La saga di Fast & Furious ha preso la piega di Harry Potter, è sempre più attenta a seguire la crescita e l’invecchiamento del proprio pubblico, ventenne nel 2001 e oggi in età da figli. Dominic Toretto non è più quello di prima, ha un figlio, parla come una persona che ha una vita dietro e non una davanti e anche la sua regola di vivere un quarto di miglio alla volta è scomparsa da tempo. Come i buoni padri, fa prediche e invita all’impegno e alla dedizione, così da continuare a rappresentare le aspirazioni e la vita dei suoi spettatori primari.

Per tutti gli altri stavolta c’è Jason Momoa

La storia di Fast & Furious, almeno dal quinto capitolo in poi, può anche essere letta come la storia di Vin Diesel e della sua scalata al dominio del modello di maschio alfa cinematografico. Una storia fatta del coinvolgimento di tutti gli attori più importanti (e spesso proprio più grossi fisicamente) del cinema d’azione dei suoi anni, sempre in ruoli da villain e sempre inevitabilmente battuti quanto a virilità, destrezza e acume da Dominic Toretto, salvo essere poi inglobati dall’episodio successivo nella sua famiglia, sotto di lui. In pratica la storia di come Diesel abbia chiamato tutti i possibili rivali ad inginocchiarsi davanti al personaggio che ha creato e alla fama che lo sostiene. Anche Charlize Theron, dopo essere diventata un’attrice importante di cinema d’azione, ha passato questo rito di iniziazione. Fast X è il film in cui Jason Momoa si piega, anche se per la prima volta c’è l’impressione che sia stato creato un personaggio dotato di una personalità.

Non è una personalità sfumata o complicata ovviamente (siamo pur sempre in Fast & Furious!) ma ha delle caratteristiche evidenti e originali che lo distinguono dal continuo minacciare ed essere truci. Dotato dello stile barocco dei personaggi del cinema indiano, sessualmente fluido e poi psicologicamente instabile come il Joker di Batman (ne ha anche la parlata inarrestabile e il gusto per l’unione tra macabro e divertente), è il tipo di villain creato dagli eroi, nato cioè dalle ceneri di una tragedia (familiare) che ha avuto luogo lungo la saga. Per questo in Fast X vediamo anche pezzi di film passati, uniti a scene nuove con attori ringiovaniti digitalmente (non benissimo) ambientate durante quegli eventi. Se il concetto di familia, come nucleo protettore dei valori etici e morali positivi, è il protagonista della saga di Fast & Furious, una sorta di gruppo allargato che comprende chiunque riconosca Dominc Toretto come leader indiscusso ed è invitato alla sua tavola (letteralmente), stavolta il villain è l’opposto: un uomo la cui familia è stata distrutta, che vive con un codice diverso (sessualmente non ortodosso!) e che proprio nella fine di una familia ha la sua origin story. Non è proprio il massimo per i canoni occidentali ma è normalissimo per quelli orientali.

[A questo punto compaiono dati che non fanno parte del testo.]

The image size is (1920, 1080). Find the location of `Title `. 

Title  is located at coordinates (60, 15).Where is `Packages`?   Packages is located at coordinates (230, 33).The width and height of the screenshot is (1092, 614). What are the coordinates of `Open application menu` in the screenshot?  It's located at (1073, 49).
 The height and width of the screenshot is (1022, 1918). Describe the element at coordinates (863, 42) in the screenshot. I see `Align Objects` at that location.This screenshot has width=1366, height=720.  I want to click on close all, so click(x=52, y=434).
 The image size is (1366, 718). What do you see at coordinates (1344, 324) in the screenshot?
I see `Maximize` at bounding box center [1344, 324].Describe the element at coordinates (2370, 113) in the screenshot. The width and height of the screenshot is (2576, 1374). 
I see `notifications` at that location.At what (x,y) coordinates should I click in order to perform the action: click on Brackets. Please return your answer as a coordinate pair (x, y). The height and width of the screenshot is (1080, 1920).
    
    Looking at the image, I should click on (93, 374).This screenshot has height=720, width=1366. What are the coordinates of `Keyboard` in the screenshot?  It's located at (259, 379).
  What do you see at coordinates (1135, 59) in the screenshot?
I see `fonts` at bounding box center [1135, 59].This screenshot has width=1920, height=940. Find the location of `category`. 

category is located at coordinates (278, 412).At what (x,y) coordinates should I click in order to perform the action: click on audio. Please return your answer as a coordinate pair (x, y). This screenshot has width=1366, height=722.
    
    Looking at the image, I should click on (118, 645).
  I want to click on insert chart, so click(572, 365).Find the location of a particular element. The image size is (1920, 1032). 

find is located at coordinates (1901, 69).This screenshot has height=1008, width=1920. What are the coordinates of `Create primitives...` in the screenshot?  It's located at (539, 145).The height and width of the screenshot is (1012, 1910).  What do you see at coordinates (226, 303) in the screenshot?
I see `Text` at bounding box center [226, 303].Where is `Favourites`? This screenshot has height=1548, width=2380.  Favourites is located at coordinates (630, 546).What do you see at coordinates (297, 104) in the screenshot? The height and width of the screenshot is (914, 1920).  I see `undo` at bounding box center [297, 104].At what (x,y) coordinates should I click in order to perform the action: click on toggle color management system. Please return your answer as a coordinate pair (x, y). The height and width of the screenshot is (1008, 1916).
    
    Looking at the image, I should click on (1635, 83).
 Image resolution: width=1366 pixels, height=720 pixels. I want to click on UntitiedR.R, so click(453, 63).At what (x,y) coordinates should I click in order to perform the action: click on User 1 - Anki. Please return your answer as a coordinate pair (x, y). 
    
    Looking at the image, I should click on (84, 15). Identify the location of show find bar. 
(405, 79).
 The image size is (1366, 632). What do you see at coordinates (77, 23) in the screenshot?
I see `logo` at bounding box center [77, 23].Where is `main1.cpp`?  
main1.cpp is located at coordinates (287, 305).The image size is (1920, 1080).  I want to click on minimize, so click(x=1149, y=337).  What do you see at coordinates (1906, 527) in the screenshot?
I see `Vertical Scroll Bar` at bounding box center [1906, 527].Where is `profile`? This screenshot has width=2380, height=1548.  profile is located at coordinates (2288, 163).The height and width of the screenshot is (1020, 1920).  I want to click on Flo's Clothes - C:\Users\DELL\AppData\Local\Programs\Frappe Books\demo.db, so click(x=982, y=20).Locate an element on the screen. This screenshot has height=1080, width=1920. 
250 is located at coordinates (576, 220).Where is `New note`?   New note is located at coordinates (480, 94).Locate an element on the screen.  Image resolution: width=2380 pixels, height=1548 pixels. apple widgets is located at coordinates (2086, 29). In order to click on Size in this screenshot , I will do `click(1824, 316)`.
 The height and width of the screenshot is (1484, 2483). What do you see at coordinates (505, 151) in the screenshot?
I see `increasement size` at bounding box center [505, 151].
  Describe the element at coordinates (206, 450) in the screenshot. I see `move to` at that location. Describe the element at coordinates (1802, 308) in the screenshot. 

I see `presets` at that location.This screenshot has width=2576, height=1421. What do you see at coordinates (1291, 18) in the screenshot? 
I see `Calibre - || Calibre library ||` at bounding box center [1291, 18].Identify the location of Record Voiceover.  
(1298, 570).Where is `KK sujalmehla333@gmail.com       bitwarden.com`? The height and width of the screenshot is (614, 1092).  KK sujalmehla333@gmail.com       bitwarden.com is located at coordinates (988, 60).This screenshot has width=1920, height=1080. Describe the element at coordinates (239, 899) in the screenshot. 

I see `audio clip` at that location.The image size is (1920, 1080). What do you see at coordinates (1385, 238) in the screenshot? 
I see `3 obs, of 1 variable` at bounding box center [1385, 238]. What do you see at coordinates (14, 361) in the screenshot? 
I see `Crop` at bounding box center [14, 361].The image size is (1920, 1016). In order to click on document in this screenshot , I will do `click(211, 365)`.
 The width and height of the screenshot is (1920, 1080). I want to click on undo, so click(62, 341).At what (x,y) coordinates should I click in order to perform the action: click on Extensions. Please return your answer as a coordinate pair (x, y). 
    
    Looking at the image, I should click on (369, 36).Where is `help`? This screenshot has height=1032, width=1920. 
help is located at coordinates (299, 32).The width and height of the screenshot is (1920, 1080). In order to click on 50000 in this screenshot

Questi infatti non sono dettagli per una gran parte del pubblico cinematografico dei mercati dall’altra parte del mondo, e contribuisce a rendere Fast X, come i suoi predecessori, l’esempio più perfetto di world movie, capace di trovare il minimo comun denominatore che fa appello a ciò in cui si possono identificare spettatori di culture diverse. Louis Leterrier (il regista di questo film) però non è Justin Lin (il migliore che ci abbia lavorato) e non riesce a gestire il compito difficile di tenere insieme i ritmi e le assurdità della saga (oltre alla sua durata obbligatoria, qui estesa in una trilogia di film che parte ora ma che non cambia granchè nello storytelling) per creare un film compatto, ritmato, interessante e non monocorde. La cronica mancanza di reale rischio in scene d’azione da cartone animato con computer grafica insufficiente (visti budget e aspirazioni) e le trame così implausibili da fornire motivazioni scarsamente coinvolgenti, dovrebbero essere compensate da una capacità reale di stupire che tuttavia non c’è. Solo alcune esagerazioni (come quella finale sulla diga) o la grande scena a Roma suscitano un po’ di meraviglia. Difficile dirsi delusi da un film così simile ai precedenti e che mantiene così tanto quel che promette, ma obiettivamente è anche difficile uscirne davvero soddisfatti.